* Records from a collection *
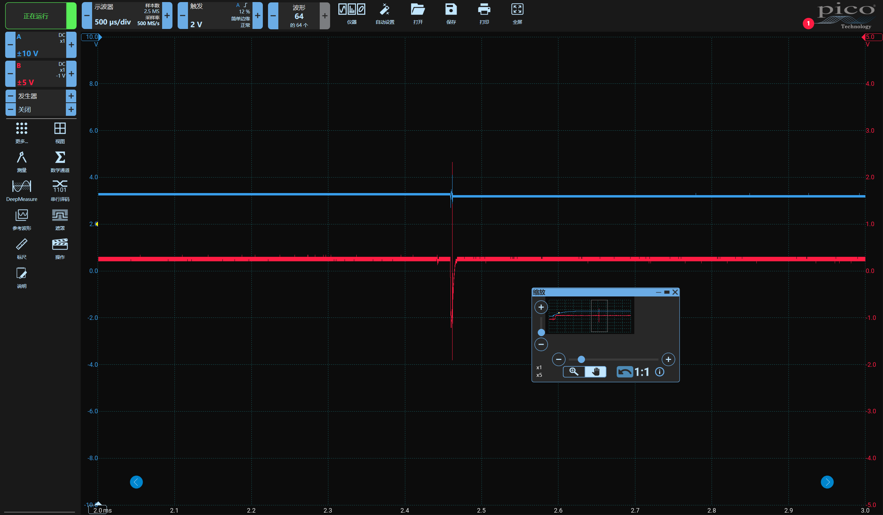Enable the magnifier zoom tool

tap(574, 372)
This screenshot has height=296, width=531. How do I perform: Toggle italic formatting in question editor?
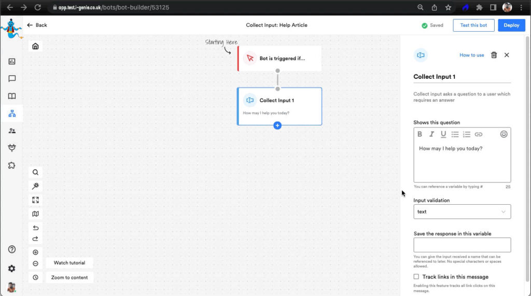point(431,134)
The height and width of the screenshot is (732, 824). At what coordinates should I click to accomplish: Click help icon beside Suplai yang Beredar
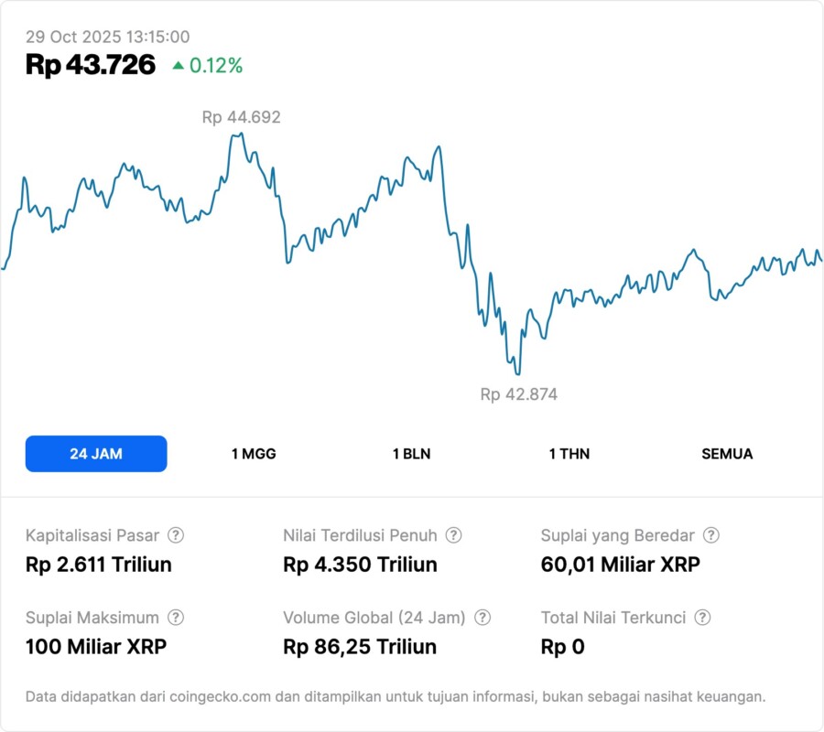711,535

* SHORT PROBLEM *
Turn all the lines above into a Markdown table with two columns, Row and Line, giving each row a number and skipping blank lines. Leave the pictures out of your answer.

* WRITTEN RESPONSE *
| Row | Line |
|---|---|
| 1 | Enable the magnifier zoom tool |
| 2 | tap(574, 372) |
| 3 | This screenshot has height=296, width=531. How do I perform: Toggle italic formatting in question editor? |
| 4 | point(431,134) |
| 5 | The height and width of the screenshot is (732, 824). At what coordinates should I click to accomplish: Click help icon beside Suplai yang Beredar |
| 6 | 711,535 |